Two separate passages are quoted here:
To study and learn the way of the Buddha is to study and learn your
own self. To study and learn your own self is to forget yourself.
To forget yourself is to be enlightened by the myriad things of the
universe. To be enlightened by the myriad things of the universe
is to let go of your own body and mind as well as the body and mind
of others. The enlightenment attained thus comes to rest, and though
it appears to have stopped it precisely continues on.
I came to realize clearly, that mind is mountains, rivers, the great
wide earth, the sun, the moon, the stars.

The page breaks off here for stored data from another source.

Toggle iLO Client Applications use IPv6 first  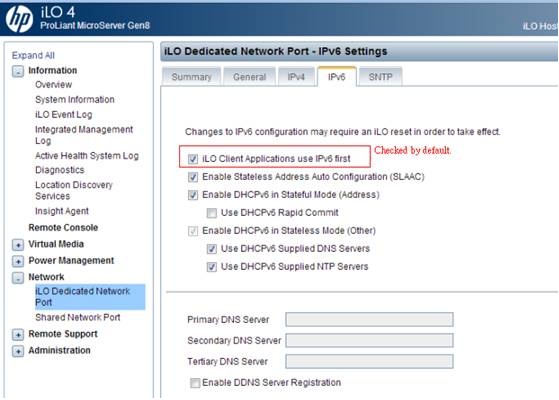[x=193, y=159]
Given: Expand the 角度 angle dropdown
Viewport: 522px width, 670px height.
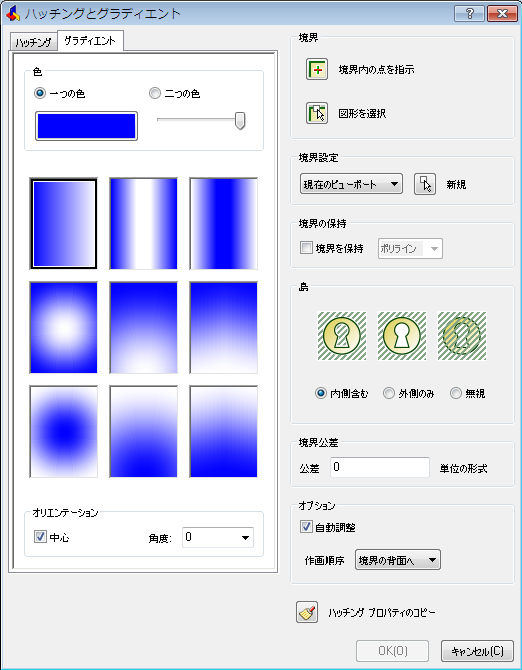Looking at the screenshot, I should [218, 537].
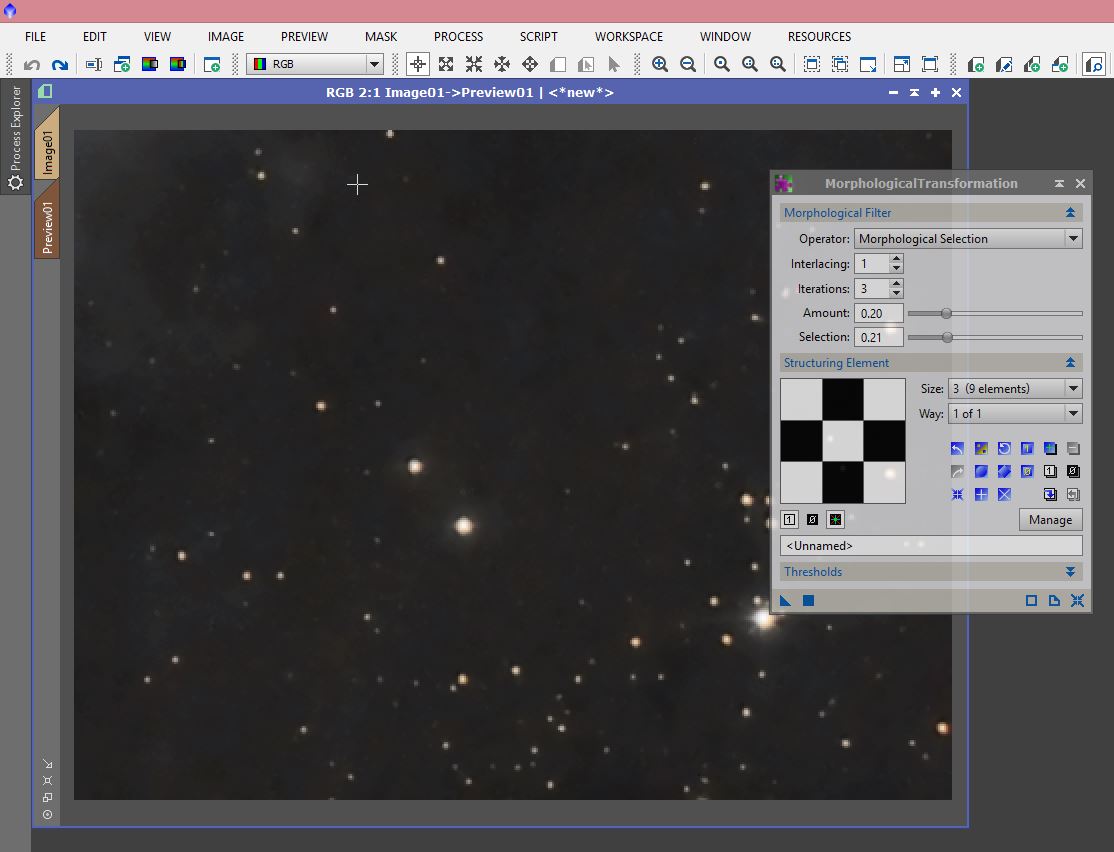Click the undo arrow in main toolbar
This screenshot has height=852, width=1114.
32,65
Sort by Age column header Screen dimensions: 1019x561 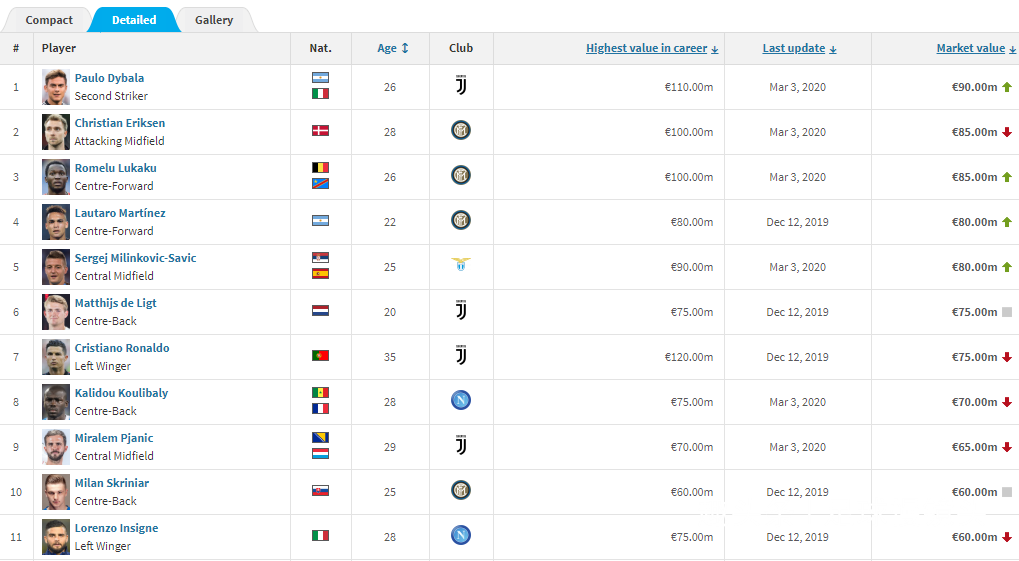393,48
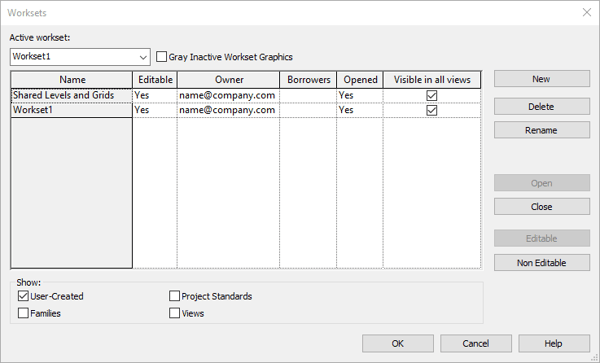Uncheck Visible in all views for Shared Levels and Grids
This screenshot has height=363, width=600.
pos(432,95)
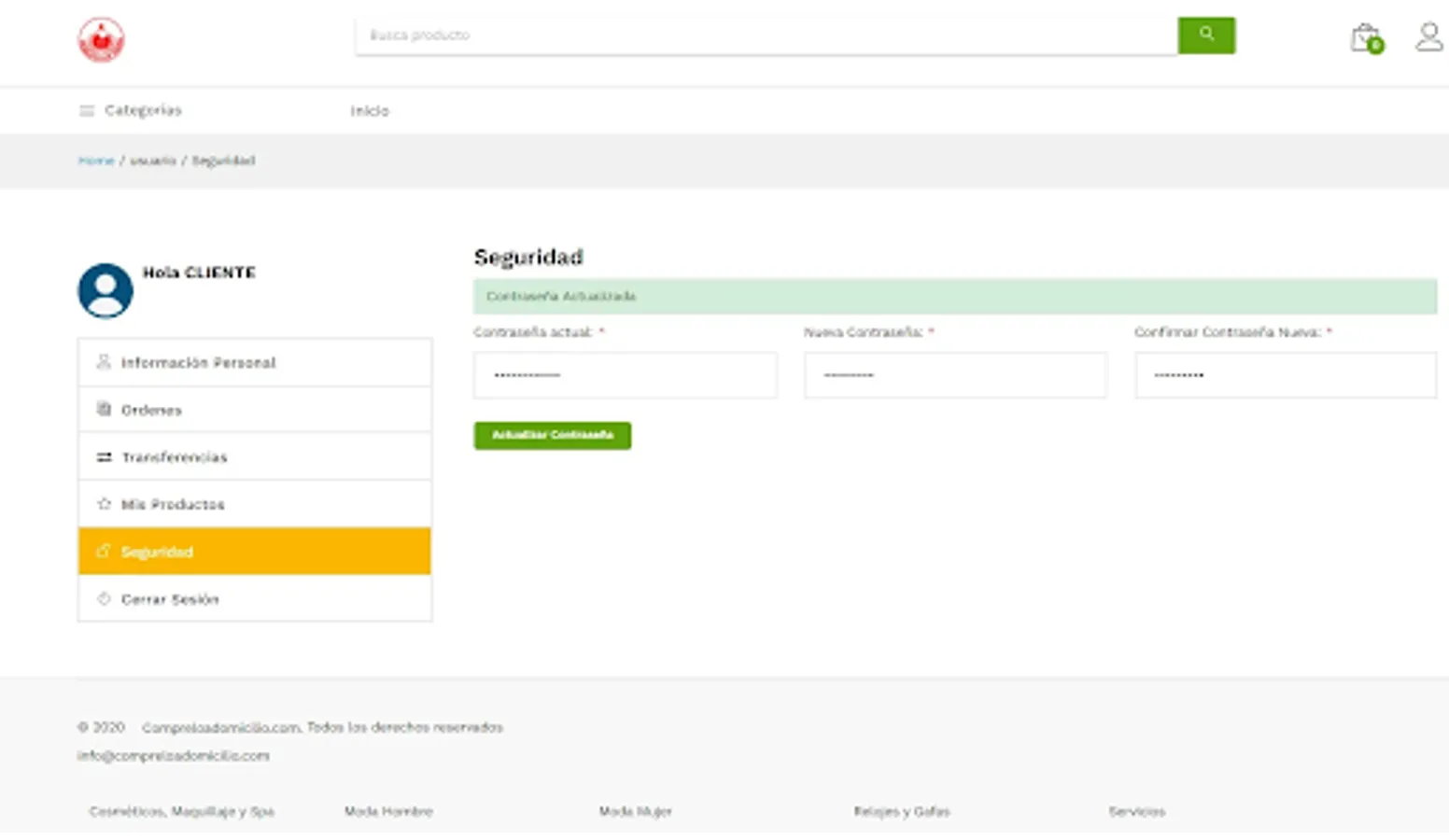Open the Moda Mujer footer link
This screenshot has width=1449, height=840.
[636, 812]
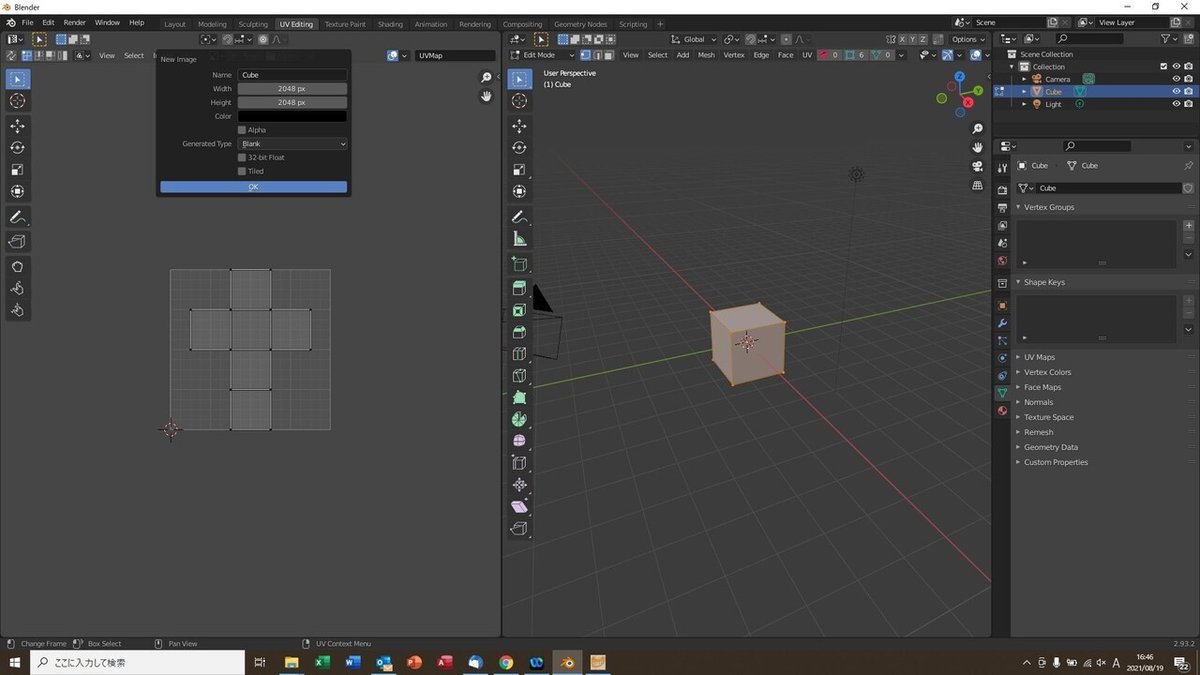Select the Move tool in 3D viewport
The height and width of the screenshot is (675, 1200).
click(519, 126)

The passages quoted above give us a glimpse into Dogen's inner world,
revealing his vision of what constitutes this true Self. In short,
this true Self is manifested as one sees through the illusory barrier
dividing "my" self from the rest of the universe. The term "myriad
things of the universe," literally, "the ten thousand elements," refers
to things immediately at hand - such as trees and rocks, rivers and
mountains, animals, human beings - as well as those beyond immediate
sensation, such as the sun, the moon, the stars, and all that there
is. The character translated here as "enlightened" ("by
the myriad things of the universe"), sho-seraruru, can be also
translated as "authenticated," "made real," "proved," or "awakened."
And this true Self comes to be awakened, the passage suggests,
as one lets go of that notion which divides, on one level, my "body" versus
my "mind," and on a further level, "my body and mind" versus "other
people’s body and mind." In other words, awakening, enlightenment,
the manifestation of the true Self, involves an overcoming of this
separation. This overcoming enables me to identify with my neighbor,
with every sentient being as well, seeing in these the very manifestation
of who "I" am.
This identification with every sentient being is what grounds a
mode of being characterized by a deeply-felt sense of kinship and
compassion, identifying with the joys and sorrows of every sentient
being, when I see them as they really are - namely, as my own true
Further, one is able to exclaim, as the second passage puts forth,
that "mind is no other than mountains and rivers, the great
Earth, the sun, the moon, the stars." The term translated as "mind" here
is kokoro in Japanese, and refers not just to the intellect, but
to the core of one’s being, a synonym thus for the true Self. A more
direct translation would be: "I am (no other than) the mountains
and rivers, the sun, the moon, the stars." The awakening to
who I am, my true identity - my sense of kinship - does not limit
itself to the human level, nor to the level of the sentient, for
that matter, but extends to all things as well.
A Healing Vision
There is a "family resemblance" between
the three texts we have examined. All describe a view of ultimate
reality that is opened in an awakening experience. Variously termed "emptiness," "unborn," or "mind," ultimate
reality is presented as overcoming the illusion of separation that
our common-sense perception gives us.
This common-sense perception tells us of the existence of objects "out
there," as opposed to myself as subject "within." In
contrast, awakening to reality, in the Buddhist view, is the realization
of the interconnectedness between all that there is. It is this interconnectedness
that enables me to recognize everything as "kin," namely,
as intimately part and parcel of who I am, overcoming the illusion
of separation. It is this recognition that enables me to actually
share the pain of those in suffering, and the joy of those who are
In short, to see things "as they truly are" is to be grounded
in a mode of being and a way of life that is characterized by a "suffering
with" — by compassion. Here is a vision of reality that complements
and deepens the findings of modern science, instead of conflicting
with them, as "religious" ideas are often thought to do.
It is a vision that contains a prescription for healing that could
be applied to many of the crises now facing our wounded Earth.